[Given data Boundary: Start]

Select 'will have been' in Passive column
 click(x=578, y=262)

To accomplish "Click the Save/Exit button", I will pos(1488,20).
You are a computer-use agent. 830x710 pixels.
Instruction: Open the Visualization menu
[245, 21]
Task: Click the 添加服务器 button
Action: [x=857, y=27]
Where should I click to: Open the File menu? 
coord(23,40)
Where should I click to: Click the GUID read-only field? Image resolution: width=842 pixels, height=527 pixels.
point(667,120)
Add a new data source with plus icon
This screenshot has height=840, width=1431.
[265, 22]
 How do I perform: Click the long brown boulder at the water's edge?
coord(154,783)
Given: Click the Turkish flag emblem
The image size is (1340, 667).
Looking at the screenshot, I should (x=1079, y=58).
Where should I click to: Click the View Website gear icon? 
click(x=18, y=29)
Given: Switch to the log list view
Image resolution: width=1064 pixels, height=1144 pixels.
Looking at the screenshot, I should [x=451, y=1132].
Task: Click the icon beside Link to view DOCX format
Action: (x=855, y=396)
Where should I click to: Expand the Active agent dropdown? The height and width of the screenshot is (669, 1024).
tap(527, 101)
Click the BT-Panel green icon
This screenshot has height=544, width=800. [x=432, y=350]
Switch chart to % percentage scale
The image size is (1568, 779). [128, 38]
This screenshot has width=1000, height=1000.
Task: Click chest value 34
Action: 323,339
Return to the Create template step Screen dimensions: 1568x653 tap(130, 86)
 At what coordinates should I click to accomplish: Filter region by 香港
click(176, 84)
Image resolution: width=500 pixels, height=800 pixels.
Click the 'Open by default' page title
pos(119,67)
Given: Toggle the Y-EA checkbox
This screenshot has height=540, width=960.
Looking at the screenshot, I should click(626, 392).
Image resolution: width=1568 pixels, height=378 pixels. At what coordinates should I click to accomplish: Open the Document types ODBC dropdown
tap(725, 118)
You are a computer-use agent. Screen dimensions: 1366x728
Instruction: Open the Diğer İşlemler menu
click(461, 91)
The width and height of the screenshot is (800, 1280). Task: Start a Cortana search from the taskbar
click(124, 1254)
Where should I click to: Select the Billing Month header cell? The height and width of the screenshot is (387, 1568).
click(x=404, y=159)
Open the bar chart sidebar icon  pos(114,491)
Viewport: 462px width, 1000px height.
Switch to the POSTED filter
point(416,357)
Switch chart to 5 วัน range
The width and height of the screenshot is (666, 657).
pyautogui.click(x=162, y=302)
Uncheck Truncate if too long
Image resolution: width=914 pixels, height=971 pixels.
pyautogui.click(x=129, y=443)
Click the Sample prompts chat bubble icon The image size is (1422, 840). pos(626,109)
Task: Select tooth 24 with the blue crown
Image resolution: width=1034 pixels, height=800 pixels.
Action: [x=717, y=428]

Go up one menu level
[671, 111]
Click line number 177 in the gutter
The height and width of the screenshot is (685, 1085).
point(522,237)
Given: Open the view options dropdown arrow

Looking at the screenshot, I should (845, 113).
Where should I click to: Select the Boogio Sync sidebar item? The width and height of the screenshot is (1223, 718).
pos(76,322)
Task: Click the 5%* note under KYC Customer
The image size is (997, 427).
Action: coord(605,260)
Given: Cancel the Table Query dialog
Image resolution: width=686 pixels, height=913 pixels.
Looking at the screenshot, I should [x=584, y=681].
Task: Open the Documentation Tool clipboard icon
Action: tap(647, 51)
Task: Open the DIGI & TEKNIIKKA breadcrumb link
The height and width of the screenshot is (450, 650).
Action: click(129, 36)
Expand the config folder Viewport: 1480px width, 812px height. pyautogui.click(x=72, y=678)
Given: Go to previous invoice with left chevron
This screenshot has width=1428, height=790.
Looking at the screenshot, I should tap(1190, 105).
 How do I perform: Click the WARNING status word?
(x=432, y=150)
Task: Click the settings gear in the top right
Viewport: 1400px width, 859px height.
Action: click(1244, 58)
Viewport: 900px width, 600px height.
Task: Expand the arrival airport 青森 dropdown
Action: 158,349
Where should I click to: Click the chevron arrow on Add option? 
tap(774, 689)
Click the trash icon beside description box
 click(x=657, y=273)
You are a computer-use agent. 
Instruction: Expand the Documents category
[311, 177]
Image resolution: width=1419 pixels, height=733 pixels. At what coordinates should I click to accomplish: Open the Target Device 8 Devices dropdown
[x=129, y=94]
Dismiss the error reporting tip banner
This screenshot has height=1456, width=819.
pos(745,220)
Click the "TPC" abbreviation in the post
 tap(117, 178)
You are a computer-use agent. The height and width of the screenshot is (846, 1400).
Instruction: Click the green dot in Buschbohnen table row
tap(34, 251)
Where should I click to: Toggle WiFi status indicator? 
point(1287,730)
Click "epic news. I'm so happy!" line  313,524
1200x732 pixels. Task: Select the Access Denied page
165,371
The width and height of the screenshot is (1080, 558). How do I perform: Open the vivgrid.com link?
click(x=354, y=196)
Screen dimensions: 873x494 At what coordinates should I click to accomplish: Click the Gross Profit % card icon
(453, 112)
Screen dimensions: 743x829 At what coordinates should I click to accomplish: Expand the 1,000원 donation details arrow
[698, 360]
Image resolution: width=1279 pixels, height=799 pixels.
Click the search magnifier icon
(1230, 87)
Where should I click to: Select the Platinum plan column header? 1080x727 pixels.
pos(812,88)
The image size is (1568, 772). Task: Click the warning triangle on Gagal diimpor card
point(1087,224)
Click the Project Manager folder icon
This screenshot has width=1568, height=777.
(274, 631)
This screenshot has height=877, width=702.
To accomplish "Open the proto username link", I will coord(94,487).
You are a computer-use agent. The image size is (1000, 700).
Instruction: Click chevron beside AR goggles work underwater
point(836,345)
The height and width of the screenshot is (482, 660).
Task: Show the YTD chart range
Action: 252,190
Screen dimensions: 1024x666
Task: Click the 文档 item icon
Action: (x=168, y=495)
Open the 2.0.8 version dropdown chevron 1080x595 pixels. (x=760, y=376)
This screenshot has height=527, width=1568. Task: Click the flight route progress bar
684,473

[Given data Boundary: End]

### [Work task]
Within the listing above, the range opens at the line with "Image resolution: width=500" and closes at the line with "Viewport: 462px width, 1000px height.". Reproduce exactly the lines of that range, including both ends.

### [Result of the exercise]
Image resolution: width=500 pixels, height=800 pixels.
Click the 'Open by default' page title
pos(119,67)
Given: Toggle the Y-EA checkbox
This screenshot has height=540, width=960.
Looking at the screenshot, I should click(626, 392).
Image resolution: width=1568 pixels, height=378 pixels. At what coordinates should I click to accomplish: Open the Document types ODBC dropdown
tap(725, 118)
You are a computer-use agent. Screen dimensions: 1366x728
Instruction: Open the Diğer İşlemler menu
click(461, 91)
The width and height of the screenshot is (800, 1280). Task: Start a Cortana search from the taskbar
click(124, 1254)
Where should I click to: Select the Billing Month header cell? The height and width of the screenshot is (387, 1568).
click(x=404, y=159)
Open the bar chart sidebar icon  pos(114,491)
Viewport: 462px width, 1000px height.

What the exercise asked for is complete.